Data for processing =
____________________

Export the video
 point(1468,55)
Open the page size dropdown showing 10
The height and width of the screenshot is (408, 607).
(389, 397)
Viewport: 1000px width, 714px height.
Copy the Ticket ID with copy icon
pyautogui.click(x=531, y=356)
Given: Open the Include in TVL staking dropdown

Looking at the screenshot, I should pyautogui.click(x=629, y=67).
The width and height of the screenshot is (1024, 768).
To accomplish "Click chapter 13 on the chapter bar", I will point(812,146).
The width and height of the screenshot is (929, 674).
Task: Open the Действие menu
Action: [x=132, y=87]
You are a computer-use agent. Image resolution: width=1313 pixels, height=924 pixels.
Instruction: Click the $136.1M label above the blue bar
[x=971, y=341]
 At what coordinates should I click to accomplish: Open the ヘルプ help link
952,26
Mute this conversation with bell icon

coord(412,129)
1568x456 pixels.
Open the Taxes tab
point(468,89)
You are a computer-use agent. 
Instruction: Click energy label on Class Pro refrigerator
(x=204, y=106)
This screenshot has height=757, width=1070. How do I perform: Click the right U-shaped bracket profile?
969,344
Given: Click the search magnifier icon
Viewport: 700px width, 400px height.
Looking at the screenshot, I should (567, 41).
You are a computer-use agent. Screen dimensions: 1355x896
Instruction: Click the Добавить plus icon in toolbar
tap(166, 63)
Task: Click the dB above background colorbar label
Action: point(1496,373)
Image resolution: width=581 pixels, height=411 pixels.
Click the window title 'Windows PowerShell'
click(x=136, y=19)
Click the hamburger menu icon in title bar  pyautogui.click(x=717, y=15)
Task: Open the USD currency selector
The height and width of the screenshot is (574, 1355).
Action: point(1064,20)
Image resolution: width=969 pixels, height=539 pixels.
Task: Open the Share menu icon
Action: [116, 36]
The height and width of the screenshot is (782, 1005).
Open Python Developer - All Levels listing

____________________

Aim of the task = Extract each line from the listing that holds the word "agent".

Task result =
You are a computer-use agent. Image resolution: width=1313 pixels, height=924 pixels.
You are a computer-use agent. 
You are a computer-use agent. Screen dimensions: 1355x896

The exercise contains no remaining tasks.